A scope-broadening companion to She Persisted: 13 American Women Who Changed the World (2017).
Arranged in their subjects’ birth order (though frequently without any dates), the brief tributes focus on the achievements of selected women from countries other than the U.S. Activists’ causes include the right to an education (Sor Juana Inés de la Cruz, Mexico, and Malala Yousafzai, Pakistan), environmentalism (Wangari Maathai, Kenya), anti-war protests (Leymah Gbowee, Liberia) and women’s suffrage (Kate Sheppard, New Zealand, whose cause included Maori women). Marie Curie gets a nod for her two Nobel prizes, Egyptian Aisha Rateb for her trailblazing legal career, and Joanne “J.K.” Rowling for Harry Potter. Brazilian soccer star Sisleide “Sissi” Lima do Amor is the one athlete in the lineup. The roster is, overall, both racially and nationally diverse—though as Chinese-American dancer Yuan Yuan Tan has spent most of her life in this country, East Asia seems underrepresented.

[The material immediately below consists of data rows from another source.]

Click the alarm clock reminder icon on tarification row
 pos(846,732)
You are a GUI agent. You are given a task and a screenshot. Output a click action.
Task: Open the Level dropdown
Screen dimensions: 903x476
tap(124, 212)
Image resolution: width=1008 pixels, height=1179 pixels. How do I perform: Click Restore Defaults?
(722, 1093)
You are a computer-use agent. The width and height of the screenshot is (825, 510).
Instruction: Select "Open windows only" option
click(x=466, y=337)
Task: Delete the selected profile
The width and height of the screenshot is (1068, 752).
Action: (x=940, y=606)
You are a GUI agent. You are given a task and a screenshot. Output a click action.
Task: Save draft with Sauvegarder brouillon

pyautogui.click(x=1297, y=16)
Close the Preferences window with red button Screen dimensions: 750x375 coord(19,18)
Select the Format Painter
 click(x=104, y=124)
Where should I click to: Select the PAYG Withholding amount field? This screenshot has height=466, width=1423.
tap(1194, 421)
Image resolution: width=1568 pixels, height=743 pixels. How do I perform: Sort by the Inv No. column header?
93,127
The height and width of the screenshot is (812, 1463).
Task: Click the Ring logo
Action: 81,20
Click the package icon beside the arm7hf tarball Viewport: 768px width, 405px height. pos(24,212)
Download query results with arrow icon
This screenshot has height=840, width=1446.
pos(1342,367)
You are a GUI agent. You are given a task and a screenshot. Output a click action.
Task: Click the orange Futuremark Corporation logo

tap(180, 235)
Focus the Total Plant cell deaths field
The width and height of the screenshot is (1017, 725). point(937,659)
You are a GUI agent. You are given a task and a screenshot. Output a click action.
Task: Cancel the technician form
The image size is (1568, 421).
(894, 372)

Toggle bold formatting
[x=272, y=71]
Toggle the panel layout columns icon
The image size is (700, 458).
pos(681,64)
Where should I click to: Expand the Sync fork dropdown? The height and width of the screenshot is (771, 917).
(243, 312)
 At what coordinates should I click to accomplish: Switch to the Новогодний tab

Personal detail is so skimpy that, for instance, readers will have to infer from context that Canadian civil rights activist Viola Desmond was a woman of color. Clinton does note that astronomer Caroline Herschel was barely 4 feet tall due to a childhood disease, and following an early accident, pioneering Indian doctor Mary Verghese worked from a wheelchair. Each entry appears with a visionary quote and, from Boiger, fluidly brushed watercolor portraits of the subject as a dignified adult and also, often, a child. There is no backmatter to guide inspired readers to further information.
“So, speak up, rise up, dream big,” Clinton urges—but, again, offers only tantalizing glimpses of women who did that.